As you may have noticed, Syracus is another Baroque city, reconstructed after the 1693 earthquake. The sandstone buildings are adorned with intricate designs and impressive sculptures.

In the morning, we went to the market to get some food for lunch. Nothing beats a nice tomato-mozzarella-basil-pistachio salade! Some of the stalls were very pretty, including this spice one.

Losing ourself in Ortigia was definitely one of the highlights of this trip. During one of these outings, Apolline decided to show off her still-present ballet skills, which I later tried to copy, although not nearly as gracefully (indeed I will not include that picture, for fear of hurting your precious eyes).
After Syracusa, we headed to Catania, the second largest city in Sicily. It felt (and was) busier and much larger than any of the other cities we had been and is mostly modern and the buildings are relatively tall. Catania is famous for its fish and for being the base of the Etna Volcano.



The next morning, we drove to the bottom of the cable car that goes up to around 2500 msl on Mount Etna (we can see that part in the middle right of the picture above). Mount Etna is actually the most active volcano in mainland Europe! Then, we hiked up to two extinct craters that can be found at 3000 msl. Although the skies were cloudy, the lunar landscape was breathtaking. But it was cold: in Catania, the temperature rose close to 35 degrees Celsius, while at 3000 msl it was closer to 10. We sat atop a warm rock (heated by the steam coming out of the soil nearby), had a quick picnic, and went straight back down.


The next day, we drove to Taormina, a very touristy town sitting on a rocky hill. This is the Taormina Duomo, the main church, and its square, built in the XIII century. That night, France won the world cup (Yeaaah).

This is the Palazzo Duchi di San Stefano, built in the XIII and XIV centuries and surrounded by a small garden. Today it serves as an art Gallery.

Apolline, on some stairs in Taormina. Yes, she is wearing the same dress as the ballet picture. Yes, this is my favorite dress of hers. No, she did not wear it for 10 days.

The Teatro Greco, or Taormina's Greek Theatre, and the Etna Volcano in the background. Although this theatre follows the Greek layout, because of the fact that it is mostly made of bricks, it was probably built by the Romans. It is 109 meters in diameter and frequently hosts performances, as can be deduced from the stage, opera seats, and bleachers that were present when this picture was taken.

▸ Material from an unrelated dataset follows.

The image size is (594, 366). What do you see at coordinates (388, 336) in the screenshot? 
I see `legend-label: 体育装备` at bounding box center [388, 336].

Our second to last stop was Cefalù, a town named derived from the Greek word for "head" due to the large rock that can be seen on the right. Like most of Sicily, this town was occupied by the Greek, Romans, the Arabs, and the Normans, giving the architecture a peculiar style.

Cefalù, the rock, and the beach, as seen through the 14mm lense.

Our last stop was Palermo, Sicily's largest city whose metropolitan area has over 1.3 million inhabitants. This is the Palazzo dei Normanni (Palace of the Normans), which was home to the Sicilian Kings during the Norman reign and is Europe's oldest royal residence. Today, it is the seat of the Sicilian Regional Assembly.

We discovered Palermo by getting lost in its streets and often falling upon historical sites, such as Palermo's Cathedral. The pictures that follow are from these walks along the streets of the city.



Above, an unidentified Palazzio; on the left below, the Quatro Canti, a on octogonal Piazza (four sides of which are streets) which contains baroque buildings and statues representing the four seasons which was constructed under the Viceroys in 1608-1620. On the right bellow, Apolline standing at a window inside the Palazzo Pretorio (palace of eagles) and facing the roof of the Chiesa San Cataldo, a church with distinctive Arab architectural and decorative style.



This is the inside of the Palazzo Pretorio which now houses many of the officies of Palermo's government and was initially constructed in the mid IV century.

This is one of the reception halls of the Palazzo Mirto, one of the only Palazzos that still has furniture. It was home, up to very recently, to the same family for four centuries!

...and that is it for this Sicilian getaway, Apolline's sad face says it all. It was a blast.